Authentication is a middleware that checks if a request is authenticated using a simple auth function. T is the User ID type (comparable), U is the User object type (any). It allows for custom authentication logic to be provided as a simple function.

func AuthenticationBool added in v1.0.0 

func AuthenticationBool[T comparable, U any](
	authFunc func(*http.Request) bool,
	flagName string,
) common.Middleware

AuthenticationBool is a middleware that checks if a request is authenticated using a simple auth function. It allows for custom authentication logic to be provided as a simple function that returns a boolean. It adds a boolean flag to the SRouterContext if authentication is successful. T is the User ID type (comparable), U is the User object type (any).

func AuthenticationWithProvider 

func AuthenticationWithProvider[T comparable, U any](
	provider AuthProvider[T],
	logger *zap.Logger,
) common.Middleware

AuthenticationWithProvider is a middleware that checks if a request is authenticated using the provided auth provider. If authentication fails, it returns a 401 Unauthorized response. This middleware allows for flexible authentication mechanisms by accepting any AuthProvider implementation. T is the User ID type (comparable), U is the User object type (any).

This implementation uses the SRouterContext approach to store the authenticated user ID, which avoids deep nesting of context values by using a single wrapper structure. The type parameters allow for type-safe access to the user ID without type assertions.

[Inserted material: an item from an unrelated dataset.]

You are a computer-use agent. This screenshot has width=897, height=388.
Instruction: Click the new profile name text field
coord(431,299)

func AuthenticationWithUser added in v1.0.0 

func AuthenticationWithUser[T comparable, U any](
	authFunc func(*http.Request) (*U, error),
) common.Middleware

AuthenticationWithUser is a middleware that uses a custom auth function that returns a user object and adds it to the SRouterContext if authentication is successful. T is the User ID type (comparable), U is the User object type (any).

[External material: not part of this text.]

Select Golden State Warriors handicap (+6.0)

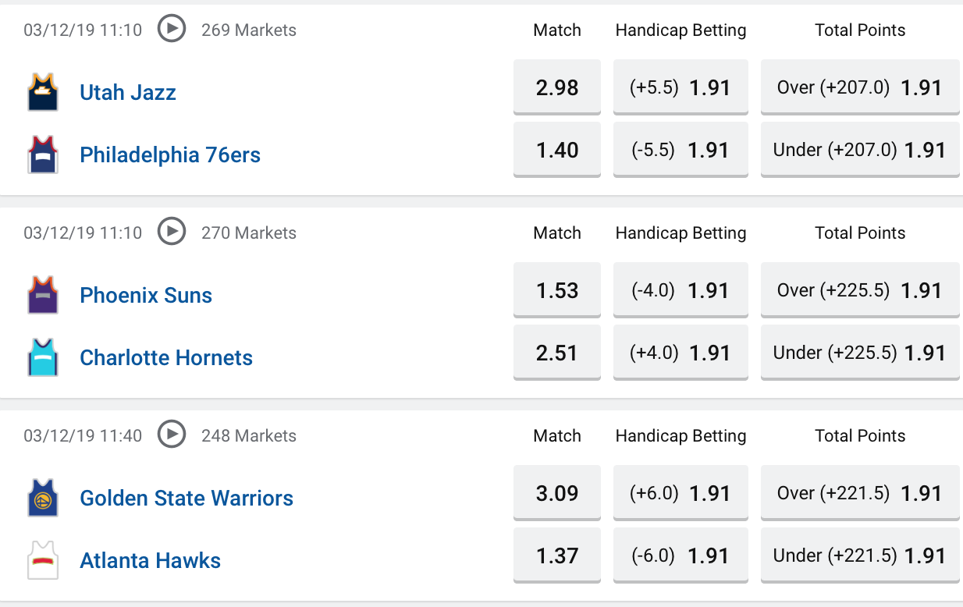point(680,493)
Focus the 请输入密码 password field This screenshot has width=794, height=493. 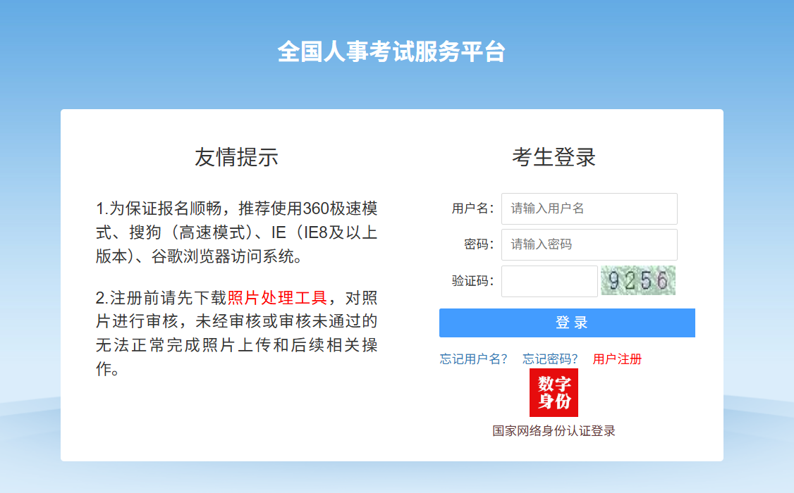pyautogui.click(x=589, y=244)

func AuthenticationWithUserProvider added in v1.0.0 

func AuthenticationWithUserProvider[T comparable, U any](
	provider UserAuthProvider[U],
	logger *zap.Logger,
) common.Middleware

AuthenticationWithUserProvider is a middleware that uses an auth provider that returns a user object and adds it to the SRouterContext if authentication is successful. T is the User ID type (comparable), U is the User object type (any).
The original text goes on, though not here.